Again, mostly motivated by the desire to see the interior of the gorgeous Theatre Tuschinski, we decided we were going to watch a movie. We didn’t even really care which movie we ended up seeing. The primary criteria was to be in the main auditorium, which is the original movie theatre and live performance space, decorated in early 20th century styles including Art Deco and Art Nouveau. We splurged and got reserved VIP seats in the balcony (15.5 Euros instead of 8), since we were told that this is where you would get the best view of the theatre. Based on the stunning front lobby, ticket booth and concession stand, we knew we were going to be in for a treat.
We didn’t realize just how great an experience this was going to be. The theatre was as gorgeous as expected. With its two rings of balcony overhanging the floor, royal red seats, large stage and curtain, it was designed and decorated in the same vein as grand old theatres like the Royal Alexandra Theatre in Toronto or the Old Vic in London. We were surprised to learn that our VIP seats included a free drink and snack (popcorn, chips or chocolate) and that there was a little table between each seat for us to rest our food on. The seats were comfortable and roomy plush arm chairs with so much leg room that even Rich could stretch out. This is definitely the way to watch a movie. Unfortunately, we didn’t like the movie that happened to be playing in the theatre, which was the George Clooney sci-fi/fantasy film Tomorrowland (renamed Project X in Europe due to copyright issues). I was hoping to see Pitch Perfect 2 and Rich would have liked Mad Max or even Age of Ultron, but we were stuck with the movie that was playing in the theatre that we wanted to sit in… oh well. It was still a hoot to watch a movie in such an elegant and beautiful venue.
It was fun just wandering around various shopping districts such as the quirky Jordaan/9 Streets and the high-end Pieter Cornelisz Hoofstraat, poking our noses into shops with interesting items for sale. I enjoyed stepping into the large wooden Dutch shoes that seemed to be good touristy advertisement for the shops all over Amsterdam. I loved the cow sculpture and rubber duck stores and would have seriously considered buying one of the tulip purses that we saw in the Bags museum, if it had not been really expensive and totally impractical functionally.

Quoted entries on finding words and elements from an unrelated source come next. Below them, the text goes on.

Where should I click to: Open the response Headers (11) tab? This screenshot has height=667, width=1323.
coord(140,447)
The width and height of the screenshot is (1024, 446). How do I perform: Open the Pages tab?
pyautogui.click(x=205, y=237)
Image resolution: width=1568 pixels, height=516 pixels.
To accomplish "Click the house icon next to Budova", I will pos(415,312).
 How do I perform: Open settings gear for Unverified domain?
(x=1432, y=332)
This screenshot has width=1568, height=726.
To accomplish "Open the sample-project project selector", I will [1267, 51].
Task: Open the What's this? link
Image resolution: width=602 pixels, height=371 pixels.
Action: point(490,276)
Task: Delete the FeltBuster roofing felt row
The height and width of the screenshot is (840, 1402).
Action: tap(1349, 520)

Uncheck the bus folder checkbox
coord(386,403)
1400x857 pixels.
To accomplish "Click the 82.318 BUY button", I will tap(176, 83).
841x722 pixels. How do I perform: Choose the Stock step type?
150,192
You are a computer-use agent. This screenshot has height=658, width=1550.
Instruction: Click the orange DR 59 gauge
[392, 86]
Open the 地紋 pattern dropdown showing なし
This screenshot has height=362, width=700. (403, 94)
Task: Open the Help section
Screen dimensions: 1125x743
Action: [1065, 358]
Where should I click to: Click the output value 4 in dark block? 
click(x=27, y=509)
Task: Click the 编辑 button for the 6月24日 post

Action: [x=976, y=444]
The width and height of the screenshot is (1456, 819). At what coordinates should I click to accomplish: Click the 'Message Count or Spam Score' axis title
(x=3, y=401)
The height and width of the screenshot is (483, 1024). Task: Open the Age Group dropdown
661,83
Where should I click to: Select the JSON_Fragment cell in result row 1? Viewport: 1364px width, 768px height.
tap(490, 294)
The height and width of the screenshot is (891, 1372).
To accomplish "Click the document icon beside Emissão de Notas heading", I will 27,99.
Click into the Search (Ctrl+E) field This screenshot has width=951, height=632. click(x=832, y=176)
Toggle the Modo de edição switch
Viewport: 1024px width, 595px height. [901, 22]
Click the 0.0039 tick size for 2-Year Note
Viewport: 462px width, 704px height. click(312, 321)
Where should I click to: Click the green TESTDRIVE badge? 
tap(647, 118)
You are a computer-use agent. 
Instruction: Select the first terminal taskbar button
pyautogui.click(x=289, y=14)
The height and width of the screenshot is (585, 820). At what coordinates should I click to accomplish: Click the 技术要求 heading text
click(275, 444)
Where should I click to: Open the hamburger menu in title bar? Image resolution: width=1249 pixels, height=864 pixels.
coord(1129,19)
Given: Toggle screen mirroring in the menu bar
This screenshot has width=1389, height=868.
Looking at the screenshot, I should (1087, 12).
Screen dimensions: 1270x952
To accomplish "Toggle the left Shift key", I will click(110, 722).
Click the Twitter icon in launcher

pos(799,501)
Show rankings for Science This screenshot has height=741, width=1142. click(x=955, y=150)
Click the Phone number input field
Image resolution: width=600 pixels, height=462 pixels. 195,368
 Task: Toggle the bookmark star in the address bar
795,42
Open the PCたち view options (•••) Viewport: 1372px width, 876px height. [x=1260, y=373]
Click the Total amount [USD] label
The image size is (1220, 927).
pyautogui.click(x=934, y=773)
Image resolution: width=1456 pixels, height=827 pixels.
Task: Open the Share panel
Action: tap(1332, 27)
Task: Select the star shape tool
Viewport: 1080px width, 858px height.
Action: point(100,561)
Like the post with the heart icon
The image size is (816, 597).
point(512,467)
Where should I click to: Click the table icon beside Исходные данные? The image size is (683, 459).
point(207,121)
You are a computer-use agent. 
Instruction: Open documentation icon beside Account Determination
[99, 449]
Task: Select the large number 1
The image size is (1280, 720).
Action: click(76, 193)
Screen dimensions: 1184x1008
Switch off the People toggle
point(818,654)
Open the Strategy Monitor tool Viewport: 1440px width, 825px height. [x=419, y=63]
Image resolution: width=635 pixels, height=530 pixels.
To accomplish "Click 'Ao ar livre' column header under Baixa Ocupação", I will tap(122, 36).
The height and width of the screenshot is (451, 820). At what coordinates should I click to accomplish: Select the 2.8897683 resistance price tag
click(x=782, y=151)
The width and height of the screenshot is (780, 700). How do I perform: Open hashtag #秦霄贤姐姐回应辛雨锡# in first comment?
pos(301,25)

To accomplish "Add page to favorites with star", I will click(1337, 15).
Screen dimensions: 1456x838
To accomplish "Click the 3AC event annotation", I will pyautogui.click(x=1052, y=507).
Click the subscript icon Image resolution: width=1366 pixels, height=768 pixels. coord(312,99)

It was nice to rest our feet while trying out the standalone hammocks in the hammock store, and we enjoyed our chocolate cherry truffles from Tasty Chocolates so much that we went back to get more the next day. Of course, Rich never passed by the opportunity to check out every luxury or vintage watch store that he came across.
It’s amazing how walkable the central canal rings of Amsterdam are, as all the attractions are relatively close to each other. There is very little motorized traffic so you just need to worry about dodging the bicycles. Being in Amsterdam for 12 days, we also had the opportunity to explore further afield, but I will leave that for the next blog.